BEGIN Excerpted data

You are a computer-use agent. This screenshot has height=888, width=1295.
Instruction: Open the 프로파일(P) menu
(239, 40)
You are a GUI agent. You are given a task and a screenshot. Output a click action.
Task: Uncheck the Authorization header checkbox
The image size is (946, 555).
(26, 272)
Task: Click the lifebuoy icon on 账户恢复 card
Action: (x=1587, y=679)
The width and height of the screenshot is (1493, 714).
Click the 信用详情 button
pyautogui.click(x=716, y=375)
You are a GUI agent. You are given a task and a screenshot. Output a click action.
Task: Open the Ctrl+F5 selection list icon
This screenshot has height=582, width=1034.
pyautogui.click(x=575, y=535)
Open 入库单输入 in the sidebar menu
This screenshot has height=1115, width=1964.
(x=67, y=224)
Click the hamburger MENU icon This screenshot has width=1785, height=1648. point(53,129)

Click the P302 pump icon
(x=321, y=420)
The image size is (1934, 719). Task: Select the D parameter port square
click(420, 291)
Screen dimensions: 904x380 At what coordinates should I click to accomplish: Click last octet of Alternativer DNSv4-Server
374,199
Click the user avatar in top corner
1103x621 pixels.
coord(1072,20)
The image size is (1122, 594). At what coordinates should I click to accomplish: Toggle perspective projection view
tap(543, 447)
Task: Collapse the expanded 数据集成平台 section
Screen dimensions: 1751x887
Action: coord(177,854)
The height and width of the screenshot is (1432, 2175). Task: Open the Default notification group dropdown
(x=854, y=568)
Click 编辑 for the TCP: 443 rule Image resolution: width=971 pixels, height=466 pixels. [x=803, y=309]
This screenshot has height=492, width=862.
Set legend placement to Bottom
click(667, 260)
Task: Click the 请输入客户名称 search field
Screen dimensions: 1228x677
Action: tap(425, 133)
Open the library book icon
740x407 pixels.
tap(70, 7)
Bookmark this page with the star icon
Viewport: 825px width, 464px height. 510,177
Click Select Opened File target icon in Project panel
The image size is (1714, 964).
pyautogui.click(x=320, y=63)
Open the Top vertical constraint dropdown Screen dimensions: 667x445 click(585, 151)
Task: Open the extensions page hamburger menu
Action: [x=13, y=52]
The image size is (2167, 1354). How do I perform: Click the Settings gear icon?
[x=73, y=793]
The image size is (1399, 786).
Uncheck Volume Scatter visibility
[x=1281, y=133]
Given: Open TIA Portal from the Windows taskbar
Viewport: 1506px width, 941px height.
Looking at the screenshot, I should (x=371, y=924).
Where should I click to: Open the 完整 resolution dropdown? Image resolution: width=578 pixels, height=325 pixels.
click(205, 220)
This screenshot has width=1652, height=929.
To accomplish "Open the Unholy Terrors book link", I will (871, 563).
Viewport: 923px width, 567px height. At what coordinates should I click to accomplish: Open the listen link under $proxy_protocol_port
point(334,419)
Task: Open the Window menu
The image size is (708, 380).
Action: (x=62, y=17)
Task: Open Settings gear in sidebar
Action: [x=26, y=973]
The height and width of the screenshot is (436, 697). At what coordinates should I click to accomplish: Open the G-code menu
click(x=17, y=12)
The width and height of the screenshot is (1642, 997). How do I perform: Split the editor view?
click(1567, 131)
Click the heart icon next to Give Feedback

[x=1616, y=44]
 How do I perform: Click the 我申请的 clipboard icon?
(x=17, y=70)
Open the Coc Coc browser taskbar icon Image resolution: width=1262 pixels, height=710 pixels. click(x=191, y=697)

END Excerpted data

**Instructions for the task:**
An exact copy of all the entries above is what is needed.

**Your solution:**
You are a computer-use agent. This screenshot has height=888, width=1295.
Instruction: Open the 프로파일(P) menu
(239, 40)
You are a GUI agent. You are given a task and a screenshot. Output a click action.
Task: Uncheck the Authorization header checkbox
The image size is (946, 555).
(26, 272)
Task: Click the lifebuoy icon on 账户恢复 card
Action: (x=1587, y=679)
The width and height of the screenshot is (1493, 714).
Click the 信用详情 button
pyautogui.click(x=716, y=375)
You are a GUI agent. You are given a task and a screenshot. Output a click action.
Task: Open the Ctrl+F5 selection list icon
This screenshot has height=582, width=1034.
pyautogui.click(x=575, y=535)
Open 入库单输入 in the sidebar menu
This screenshot has height=1115, width=1964.
(x=67, y=224)
Click the hamburger MENU icon This screenshot has width=1785, height=1648. point(53,129)

Click the P302 pump icon
(x=321, y=420)
The image size is (1934, 719). Task: Select the D parameter port square
click(420, 291)
Screen dimensions: 904x380 At what coordinates should I click to accomplish: Click last octet of Alternativer DNSv4-Server
374,199
Click the user avatar in top corner
1103x621 pixels.
coord(1072,20)
The image size is (1122, 594). At what coordinates should I click to accomplish: Toggle perspective projection view
tap(543, 447)
Task: Collapse the expanded 数据集成平台 section
Screen dimensions: 1751x887
Action: coord(177,854)
The height and width of the screenshot is (1432, 2175). Task: Open the Default notification group dropdown
(x=854, y=568)
Click 编辑 for the TCP: 443 rule Image resolution: width=971 pixels, height=466 pixels. [x=803, y=309]
This screenshot has height=492, width=862.
Set legend placement to Bottom
click(667, 260)
Task: Click the 请输入客户名称 search field
Screen dimensions: 1228x677
Action: tap(425, 133)
Open the library book icon
740x407 pixels.
tap(70, 7)
Bookmark this page with the star icon
Viewport: 825px width, 464px height. 510,177
Click Select Opened File target icon in Project panel
The image size is (1714, 964).
pyautogui.click(x=320, y=63)
Open the Top vertical constraint dropdown Screen dimensions: 667x445 click(585, 151)
Task: Open the extensions page hamburger menu
Action: [x=13, y=52]
The image size is (2167, 1354). How do I perform: Click the Settings gear icon?
[x=73, y=793]
The image size is (1399, 786).
Uncheck Volume Scatter visibility
[x=1281, y=133]
Given: Open TIA Portal from the Windows taskbar
Viewport: 1506px width, 941px height.
Looking at the screenshot, I should (x=371, y=924).
Where should I click to: Open the 完整 resolution dropdown? Image resolution: width=578 pixels, height=325 pixels.
click(205, 220)
This screenshot has width=1652, height=929.
To accomplish "Open the Unholy Terrors book link", I will (871, 563).
Viewport: 923px width, 567px height. At what coordinates should I click to accomplish: Open the listen link under $proxy_protocol_port
point(334,419)
Task: Open the Window menu
The image size is (708, 380).
Action: (x=62, y=17)
Task: Open Settings gear in sidebar
Action: [x=26, y=973]
The height and width of the screenshot is (436, 697). At what coordinates should I click to accomplish: Open the G-code menu
click(x=17, y=12)
The width and height of the screenshot is (1642, 997). How do I perform: Split the editor view?
click(1567, 131)
Click the heart icon next to Give Feedback

[x=1616, y=44]
 How do I perform: Click the 我申请的 clipboard icon?
(x=17, y=70)
Open the Coc Coc browser taskbar icon Image resolution: width=1262 pixels, height=710 pixels. click(x=191, y=697)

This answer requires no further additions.